Sampai akhirnya dia menemukan seberkas cahaya biru, dia tahu apa yang ia cari telah di temukan. Ia menemukan kalung itu tepat dimana saat ia
jatuh. Queela mengambilnya, saat kalung itu di genggaman tangannya, dia tak
dapat melihat apa-apa dan akhirnya dia jatuh pingsan di bawah derasnya air
hujan.
”
apa? Queela kritis?” tanya ibu Queela saat di rumah sakit.
Mendengar
kata-kata ibu Queela, air mata Tiara, Veryna, dan Cintya tak dapat di bendung
lagi, mereka merasa bersalah. Ibu Queela masuk dengan cepat melihat keadaan
putrinya.
”
ini semua salahku,” kata Tiara sesegukan.
”
tapi, ini salah ku juga.” lanjut Veryna.
”
tidak,ini semua salahku. Seharusnya aku tak meninggalkan Queela waktu itu.”ucap
Cintya.
”Queela!”
Tiara masuk ke kamar Queela di ikuti Cintya, dan Veryna.
Ibu
Queela tahu kedatangan mereka bertiga, beliau keluar sambil mengatakan
”
kalian pasti lebih bisa membuat Queela bangun, jagalah dia, saya mau pergi
sebentar.” Mereka bertiga menghampiri
Queela.
”
La, jangan seperti ini! Maaf kan aku!” kata Tiara.
”
La, kita bertiga sangat menyesal atas kejadian di taman itu, maaf kan kami La!”
tambah Cintya.
”Kami
akan menynyikan lagu kesukaan mu, tapi bangun lah!” Kata Veryna.
Idaero
doraseol geomyeon sarajil geomyeon
pieonaji
anhasseo
ireoke
barabomyeonseo sumi makhimyeon
nuneul
gameun chae sarado joheulkka
boji
anhado boyeoseo
deutji
anhado deullyeoseo
geudae
sumgyeore dasi saranan baramkkoccheoreom
gago sipeodo mot ganeu
ango sipeodo mot anneun
ango sipeodo mot anneun
geudae
sonkkeuchi nae mame daheuni
Queela menangis dalam
bawah sadarnya mendengar lagu Korea kesukaannya itu di lantunkan. Sedikit demi
sedikit matanya mulai terbuka. Dia mengedip-ngedipkan mata untuk menyesuaikan
matanya. Senyum lebar dari wajah ketiga sahabatnya mulai terpancar. Mereka
bertiga spontan memeluk Queela.
”Queela maafkan kami” kata
mereka bertiga dalam pelukan Queela.
” jangan menindih
infusku!” teriak Queela.
” oops... maaf La” kata
Cintya sambil melepaskan pelukan.
” La, kamu mau memaafkan kami kan?” tanya Tiara.

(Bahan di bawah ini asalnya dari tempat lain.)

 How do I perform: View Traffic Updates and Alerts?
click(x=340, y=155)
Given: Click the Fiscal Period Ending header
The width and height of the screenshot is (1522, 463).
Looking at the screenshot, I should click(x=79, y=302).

” Tentu, tapi kalian juga harus memaafkan ku.”
kata Queela sambil memperlihatkan kalung dalam genggamannya.
” kau adalah sahabat terbaik yang pernah kami
punya.” kata Cintya,Tiara, dan Veryna bebarengan, lalu memeluk Queela sekali
lagi.
Ibu Queela menangis haru di depan pintu.
Di
depan mataku ada persahabatan terbaik yang pernah aku jumpai. Sangat manis ...
ya,Persahabatan semanis cokat. Kata ibu Queela dalam hati.